The deal signed on Sunday comes a month after Teva announced plans to cut 14,000 jobs globally, triggering strikes in Israel and pressure from the government and the powerful Histadrut labor union.
The fine was over Teva paying bribes to foreign officials to win business in Russia, Ukraine and Mexico, the ministry said.
The Israeli generic drug firm had in December 2016 paid $519 million in the United States for similar charges in a separate settlement, known as a deferred prosecution agreement.
Israeli authorities had launched their own investigation "to examine the ramifications of the affair in Israel," the ministry said. Rather than pressing charges in court, the Justice Ministry decided to fine
Teva, which admitted its role in the affair, 75 million shekels ($22 million,18 million euros).
The settlement took into consideration the US fine, Teva's cooperation and organizational changes already made to prevent future such occurrences, it said.
Teva's current fiscal situation and global layoffs were factors in the Israeli decision to waive a trial and impose a relatively light fine.
"As a global firm, a criminal conviction now could cause it significant damages," the Justice Ministry said.
Teva said that since learning of the original US investigation, the company "has implemented a robust compliance and enforcement program with very high standards designed to protect it and its subsidiaries from future violations.".
"All employees that had been willfully involved in the wrongdoing are no longer employed by the company," it said in a statement.
Teva had bribed a Russian government official to boost sales of Copaxone, its multiple sclerosis drug, resulting in more than $200 million in profits for Teva and about $65 million for the Russian official between 2010 and 2012, US authorities said.

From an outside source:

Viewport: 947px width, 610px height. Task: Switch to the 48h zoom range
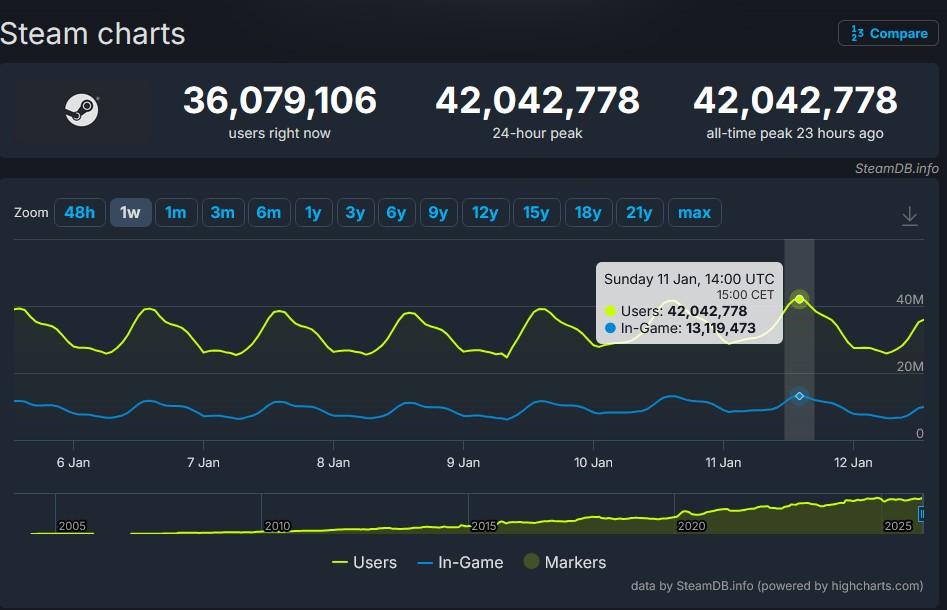80,212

Teva also admitted to paying bribes between 2001 and 2011 to a senior government official in Ukraine, who agreed to promote Teva drugs.

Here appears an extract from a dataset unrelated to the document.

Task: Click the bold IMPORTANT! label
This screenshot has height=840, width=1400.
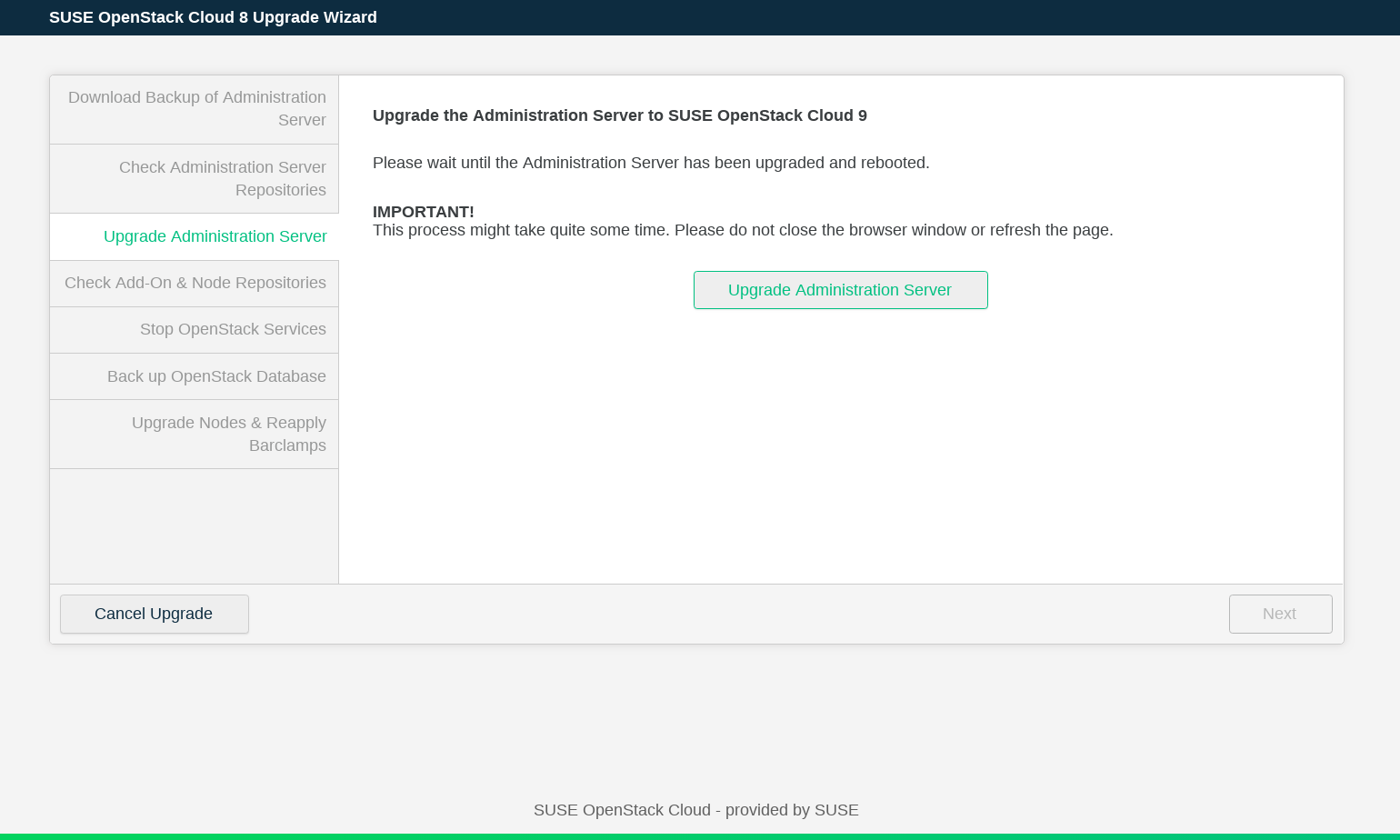Action: click(x=423, y=212)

In Mexico, Teva's subsidiary paid bribes to doctors employed by the Mexican government since at least 2005, US officials said.
Teva has been saddled with debt after its $40 billion acquisition of the generics arm of rival Allergan last year.
The acquisition has been accompanied by low prices for generics, particularly in the United States, a major market.
Teva expects to save $3 billion by the end of 2019 with a two-year restructuring plan announced in December that will include 14,000 layoffs, 1,750 of which in Israel.
Histadrut trade union launched a series of strikes and Prime Minister Binyamin Netanyahu met with Teva's Danish boss Kare Schultz in an effort to soften the blow to local employees.